Carbon tax constitutional, court rules

Ontario’s Court of Appeal has ruled that the federal government’s carbon tax is constitutional.

Three of the five judges on the court’s panel rejected the provincial government’s claim that the Greenhouse Gas Pollution Pricing Act, which Ottawa says will reduce Canada’s carbon footprint, overstepped federal authority. The judges spent four days debating the issue and released the court’s 93-page decision Friday afternoon.

“Parliament has determined that atmospheric accumulation of greenhouse gases causes climate changes that pose an existential threat to human civilization and the global ecosystem,” the decision reads. The government can tax carbon emissions because Parliament has jurisdiction to legislate in relation to matters of “national concern,” the court ruled.

The Ontario government will appeal the decision at the Supreme Court of Canada, Jeff Yurek, Ontario’s minister of the environment, conservation and parks, said in a joint statement with Doug Ford, Ontario’s premier.

“Our Made-in-Ontario Environment Plan considers our province’s specific priorities, challenges and opportunities, and commits to meeting Canada’s greenhouse gas emissions target of 30 per cent below 2005 levels by 2030, without imposing a carbon tax on the people of our province,” Yurek said in the statement.

The Greenhouse Gas Pollution Pricing Act administers additional charges to 21 types of fuel and combustible waste along with a separate output-based pricing system for industrial facilities.

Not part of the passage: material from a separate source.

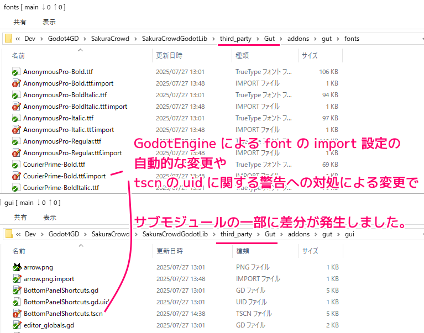The width and height of the screenshot is (424, 333).
Task: Expand the hidden path chevron in the fonts window
Action: pyautogui.click(x=18, y=39)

Ontario producers can be spared the tax on part of their operations by filling out an official exemption form available from the Canada Revenue Agency. The exemption covers gasoline and light fuel oil for farm use.

The Ontario Federation of Agriculture (OFA) would like to see farmers’ exemptions expanded, said Keith Currie, OFA’s president.

“We are a huge part of the solution when it comes to carbon sequestration but we’re not recognized for it,” Currie told Farms.com. “We recognize, as an ag community, that we have to do our part to fight climate change. As businesses, though, we can’t pass the cost of the carbon tax onto consumers like others can. When we heat our poultry barns with natural gas or propane, for example, we use large amounts of heavily taxed fuel and we’re still trying to compete in an international market.”

With the October federal election quickly approaching, Currie would like to see discussion about carbon-tax alternatives take off, he said. He knows conversations are happening in other provinces, too.

Saskatchewan, Manitoba, Alberta and New Brunswick also argued against the federal government’s mandatory carbon tax when the feds first announced it.

“Ontario continues to stand united with our coalition of provinces pledged to fight the federal government’s Greenhouse Gas Pollution Pricing Act,” Yurek said. “Ontario has intervened in Saskatchewan’s appeal of its reference to the Supreme Court of Canada and in Manitoba’s application for judicial review in the Federal Court. We will also be seeking to intervene in Alberta’s challenge.”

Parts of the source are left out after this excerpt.